(WORK REQUEST) Which lines of the entries contain the word "profile"? Please list them.

_____

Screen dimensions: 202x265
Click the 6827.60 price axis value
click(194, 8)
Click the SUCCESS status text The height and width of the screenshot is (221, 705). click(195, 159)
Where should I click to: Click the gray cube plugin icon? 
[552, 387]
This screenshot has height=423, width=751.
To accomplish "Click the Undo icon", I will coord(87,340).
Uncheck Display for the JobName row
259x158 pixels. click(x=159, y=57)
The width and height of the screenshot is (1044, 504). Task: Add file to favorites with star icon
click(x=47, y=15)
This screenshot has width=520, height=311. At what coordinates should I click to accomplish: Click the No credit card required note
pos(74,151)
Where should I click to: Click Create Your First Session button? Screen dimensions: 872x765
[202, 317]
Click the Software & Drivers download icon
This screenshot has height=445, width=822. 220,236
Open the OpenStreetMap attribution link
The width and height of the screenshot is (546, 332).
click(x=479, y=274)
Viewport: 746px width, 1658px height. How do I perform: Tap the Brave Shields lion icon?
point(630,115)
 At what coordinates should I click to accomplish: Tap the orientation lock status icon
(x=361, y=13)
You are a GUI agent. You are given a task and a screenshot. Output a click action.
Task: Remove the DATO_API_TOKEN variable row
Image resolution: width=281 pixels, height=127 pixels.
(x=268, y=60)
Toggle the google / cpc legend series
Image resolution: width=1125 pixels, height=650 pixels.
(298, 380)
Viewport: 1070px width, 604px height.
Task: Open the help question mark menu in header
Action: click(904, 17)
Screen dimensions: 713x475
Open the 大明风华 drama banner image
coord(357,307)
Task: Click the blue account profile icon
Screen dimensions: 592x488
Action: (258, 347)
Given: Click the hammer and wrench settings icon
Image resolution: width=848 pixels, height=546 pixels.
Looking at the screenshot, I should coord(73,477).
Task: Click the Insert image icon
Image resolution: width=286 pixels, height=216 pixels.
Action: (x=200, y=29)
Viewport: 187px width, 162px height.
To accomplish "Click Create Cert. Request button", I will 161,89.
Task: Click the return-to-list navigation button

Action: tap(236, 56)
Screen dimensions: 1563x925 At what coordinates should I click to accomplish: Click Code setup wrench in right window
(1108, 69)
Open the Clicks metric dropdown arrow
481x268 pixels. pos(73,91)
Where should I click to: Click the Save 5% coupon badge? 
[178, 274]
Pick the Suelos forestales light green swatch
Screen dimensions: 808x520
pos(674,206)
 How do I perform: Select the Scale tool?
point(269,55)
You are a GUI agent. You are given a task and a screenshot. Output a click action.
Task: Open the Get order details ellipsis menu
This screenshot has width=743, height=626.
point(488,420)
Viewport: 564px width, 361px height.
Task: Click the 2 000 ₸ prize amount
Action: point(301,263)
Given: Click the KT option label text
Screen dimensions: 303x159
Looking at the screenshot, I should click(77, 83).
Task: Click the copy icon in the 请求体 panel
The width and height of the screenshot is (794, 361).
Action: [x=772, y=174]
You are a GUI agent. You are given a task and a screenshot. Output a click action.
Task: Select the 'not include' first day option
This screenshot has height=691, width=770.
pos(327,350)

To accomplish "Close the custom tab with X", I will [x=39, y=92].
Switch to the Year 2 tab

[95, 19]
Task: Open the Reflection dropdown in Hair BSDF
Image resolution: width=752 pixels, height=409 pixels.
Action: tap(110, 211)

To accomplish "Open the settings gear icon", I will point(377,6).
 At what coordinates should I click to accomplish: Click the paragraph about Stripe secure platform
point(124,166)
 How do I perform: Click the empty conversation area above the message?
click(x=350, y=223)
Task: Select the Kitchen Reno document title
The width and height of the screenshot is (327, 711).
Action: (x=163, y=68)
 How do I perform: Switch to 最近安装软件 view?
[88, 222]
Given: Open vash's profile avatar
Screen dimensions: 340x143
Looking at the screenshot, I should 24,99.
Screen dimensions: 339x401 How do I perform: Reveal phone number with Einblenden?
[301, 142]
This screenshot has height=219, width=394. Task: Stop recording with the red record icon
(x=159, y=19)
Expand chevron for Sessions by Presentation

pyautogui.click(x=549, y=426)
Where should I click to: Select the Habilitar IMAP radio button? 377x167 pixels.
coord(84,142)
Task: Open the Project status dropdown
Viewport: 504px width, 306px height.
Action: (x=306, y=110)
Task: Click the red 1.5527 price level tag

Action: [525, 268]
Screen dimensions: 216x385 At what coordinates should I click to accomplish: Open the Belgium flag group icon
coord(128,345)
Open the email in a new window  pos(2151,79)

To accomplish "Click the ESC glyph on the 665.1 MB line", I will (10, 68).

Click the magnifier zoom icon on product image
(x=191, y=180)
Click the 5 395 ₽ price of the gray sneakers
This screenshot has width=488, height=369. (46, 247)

_____

(REPLY TO THE TASK)
Task: Click the blue account profile icon
Given: Open vash's profile avatar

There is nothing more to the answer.